FDIC Insurance Limits and Beyond: Tips for Securing Your Bank Deposits

The recent collapse of Silicon Valley Bank once considered a stronghold for tech startups, was a shocking event that raised concerns about bank deposits’ safety. The Federal Deposit Insurance Corporation (FDIC) stepped in immediately to protect depositors at both Silicon Valley Bank and Signature Bank in New York, but the incident has left many wondering if their deposits are truly safe.

Fortunately, almost all banks in the United States are covered by FDIC insurance, meaning customers receive coverage automatically. In exchange, banks must adhere to strict asset management and financial reporting regulations or face being taken over by the FDIC. Credit union deposits are also insured through the National Credit Union Administration (NCUA).

FDIC insurance works by covering bank deposits up to $250,000 per customer on the rare occasion when a bank fails. The FDIC may set up a separate bank to handle customer accounts or sell the bank to a bank that agrees to take over the deposits. Customers can access their insured money immediately in some cases, while in others, they may have to wait a day or more.
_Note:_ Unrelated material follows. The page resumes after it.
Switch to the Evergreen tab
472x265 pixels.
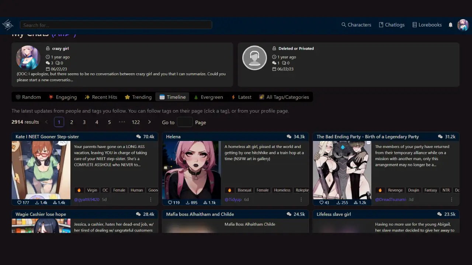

The FDIC insurance limits per customer per bank apply to single accounts, joint accounts, qualified retirement accounts, business accounts, accounts held by government agencies, irrevocable trusts, and beneficiaries of revocable trusts. However, people with more than $250,000 in any bank can increase their coverage by taking advantage of different account structures.

Most bank certificates of deposit (or CDs) are covered by FDIC insurance up to $250,000, and money market deposit accounts at banks are also FDIC-insured. However, money market mutual funds offered by brokerage firms and mutual fund companies are not federally insured.

The Silicon Valley Bank collapse is a reminder to check your accounts, especially if you or your business carry large balances at a single bank. It may be time to consider moving some funds to a second bank to maintain deposit insurance. While bank failures in the U.S. are rare, it’s always best to be prepared and informed about how FDIC insurance works to protect your deposits.